Start of Records to process

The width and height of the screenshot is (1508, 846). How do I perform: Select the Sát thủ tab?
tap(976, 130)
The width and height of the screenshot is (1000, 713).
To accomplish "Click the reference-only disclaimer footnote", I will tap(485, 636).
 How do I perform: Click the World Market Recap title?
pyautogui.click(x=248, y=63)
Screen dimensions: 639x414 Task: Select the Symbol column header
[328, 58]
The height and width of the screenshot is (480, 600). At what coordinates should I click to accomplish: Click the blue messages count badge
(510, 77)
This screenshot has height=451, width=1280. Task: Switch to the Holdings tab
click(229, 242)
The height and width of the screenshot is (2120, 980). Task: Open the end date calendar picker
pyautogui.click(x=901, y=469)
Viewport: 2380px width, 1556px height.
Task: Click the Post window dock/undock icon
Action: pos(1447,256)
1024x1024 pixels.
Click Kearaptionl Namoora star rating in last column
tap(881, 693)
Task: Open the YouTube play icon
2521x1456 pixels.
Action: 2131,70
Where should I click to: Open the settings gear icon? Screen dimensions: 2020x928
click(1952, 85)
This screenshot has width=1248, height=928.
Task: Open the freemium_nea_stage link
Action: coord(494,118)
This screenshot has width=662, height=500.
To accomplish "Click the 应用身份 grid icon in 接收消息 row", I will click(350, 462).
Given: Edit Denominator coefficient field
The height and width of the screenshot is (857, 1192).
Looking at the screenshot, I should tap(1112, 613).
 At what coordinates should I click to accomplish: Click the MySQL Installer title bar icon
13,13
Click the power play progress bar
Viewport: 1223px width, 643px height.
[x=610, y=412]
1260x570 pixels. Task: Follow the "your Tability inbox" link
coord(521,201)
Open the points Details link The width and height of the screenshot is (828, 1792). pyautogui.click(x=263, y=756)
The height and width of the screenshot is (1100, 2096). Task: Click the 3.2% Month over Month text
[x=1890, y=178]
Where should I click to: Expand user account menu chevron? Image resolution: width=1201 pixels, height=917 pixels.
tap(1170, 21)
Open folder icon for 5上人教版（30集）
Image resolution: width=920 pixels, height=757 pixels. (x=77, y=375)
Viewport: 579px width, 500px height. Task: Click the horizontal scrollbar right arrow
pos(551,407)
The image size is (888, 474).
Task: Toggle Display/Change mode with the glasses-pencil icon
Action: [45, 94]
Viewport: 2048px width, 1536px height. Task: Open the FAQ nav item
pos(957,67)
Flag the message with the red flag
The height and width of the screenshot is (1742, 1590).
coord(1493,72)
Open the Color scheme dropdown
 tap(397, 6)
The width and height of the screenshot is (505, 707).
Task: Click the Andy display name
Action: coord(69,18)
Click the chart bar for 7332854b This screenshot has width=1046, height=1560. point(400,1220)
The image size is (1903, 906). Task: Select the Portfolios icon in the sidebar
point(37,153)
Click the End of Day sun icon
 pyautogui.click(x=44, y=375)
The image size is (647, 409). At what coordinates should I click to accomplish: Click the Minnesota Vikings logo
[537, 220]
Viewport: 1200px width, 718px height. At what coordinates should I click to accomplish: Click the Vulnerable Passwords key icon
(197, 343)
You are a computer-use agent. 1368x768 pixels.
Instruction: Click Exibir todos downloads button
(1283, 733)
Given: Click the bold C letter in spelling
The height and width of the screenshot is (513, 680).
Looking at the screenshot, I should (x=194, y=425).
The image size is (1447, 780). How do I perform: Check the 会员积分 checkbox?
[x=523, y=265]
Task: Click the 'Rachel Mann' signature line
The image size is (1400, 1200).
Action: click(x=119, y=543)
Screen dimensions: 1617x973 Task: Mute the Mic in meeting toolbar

End of Records to process

Short exercise>
Put all of the material above into a numbered list, one line per number, and leave out any blank lines.

Solved exercise>
1. The width and height of the screenshot is (1508, 846). How do I perform: Select the Sát thủ tab?
2. tap(976, 130)
3. The width and height of the screenshot is (1000, 713).
4. To accomplish "Click the reference-only disclaimer footnote", I will tap(485, 636).
5.  How do I perform: Click the World Market Recap title?
6. pyautogui.click(x=248, y=63)
7. Screen dimensions: 639x414 Task: Select the Symbol column header
8. [328, 58]
9. The height and width of the screenshot is (480, 600). At what coordinates should I click to accomplish: Click the blue messages count badge
10. (510, 77)
11. This screenshot has height=451, width=1280. Task: Switch to the Holdings tab
12. click(229, 242)
13. The height and width of the screenshot is (2120, 980). Task: Open the end date calendar picker
14. pyautogui.click(x=901, y=469)
15. Viewport: 2380px width, 1556px height.
16. Task: Click the Post window dock/undock icon
17. Action: pos(1447,256)
18. 1024x1024 pixels.
19. Click Kearaptionl Namoora star rating in last column
20. tap(881, 693)
21. Task: Open the YouTube play icon
22. 2521x1456 pixels.
23. Action: 2131,70
24. Where should I click to: Open the settings gear icon? Screen dimensions: 2020x928
25. click(1952, 85)
26. This screenshot has width=1248, height=928.
27. Task: Open the freemium_nea_stage link
28. Action: coord(494,118)
29. This screenshot has width=662, height=500.
30. To accomplish "Click the 应用身份 grid icon in 接收消息 row", I will click(350, 462).
31. Given: Edit Denominator coefficient field
32. The height and width of the screenshot is (857, 1192).
33. Looking at the screenshot, I should tap(1112, 613).
34.  At what coordinates should I click to accomplish: Click the MySQL Installer title bar icon
35. 13,13
36. Click the power play progress bar
37. Viewport: 1223px width, 643px height.
38. [x=610, y=412]
39. 1260x570 pixels. Task: Follow the "your Tability inbox" link
40. coord(521,201)
41. Open the points Details link The width and height of the screenshot is (828, 1792). pyautogui.click(x=263, y=756)
42. The height and width of the screenshot is (1100, 2096). Task: Click the 3.2% Month over Month text
43. [x=1890, y=178]
44. Where should I click to: Expand user account menu chevron? Image resolution: width=1201 pixels, height=917 pixels.
45. tap(1170, 21)
46. Open folder icon for 5上人教版（30集）
47. Image resolution: width=920 pixels, height=757 pixels. (x=77, y=375)
48. Viewport: 579px width, 500px height. Task: Click the horizontal scrollbar right arrow
49. pos(551,407)
50. The image size is (888, 474).
51. Task: Toggle Display/Change mode with the glasses-pencil icon
52. Action: [45, 94]
53. Viewport: 2048px width, 1536px height. Task: Open the FAQ nav item
54. pos(957,67)
55. Flag the message with the red flag
56. The height and width of the screenshot is (1742, 1590).
57. coord(1493,72)
58. Open the Color scheme dropdown
59.  tap(397, 6)
60. The width and height of the screenshot is (505, 707).
61. Task: Click the Andy display name
62. Action: coord(69,18)
63. Click the chart bar for 7332854b This screenshot has width=1046, height=1560. point(400,1220)
64. The image size is (1903, 906). Task: Select the Portfolios icon in the sidebar
65. point(37,153)
66. Click the End of Day sun icon
67.  pyautogui.click(x=44, y=375)
68. The image size is (647, 409). At what coordinates should I click to accomplish: Click the Minnesota Vikings logo
69. [537, 220]
70. Viewport: 1200px width, 718px height. At what coordinates should I click to accomplish: Click the Vulnerable Passwords key icon
71. (197, 343)
72. You are a computer-use agent. 1368x768 pixels.
73. Instruction: Click Exibir todos downloads button
74. (1283, 733)
75. Given: Click the bold C letter in spelling
76. The height and width of the screenshot is (513, 680).
77. Looking at the screenshot, I should (x=194, y=425).
78. The image size is (1447, 780). How do I perform: Check the 会员积分 checkbox?
79. [x=523, y=265]
80. Task: Click the 'Rachel Mann' signature line
81. The image size is (1400, 1200).
82. Action: click(x=119, y=543)
83. Screen dimensions: 1617x973 Task: Mute the Mic in meeting toolbar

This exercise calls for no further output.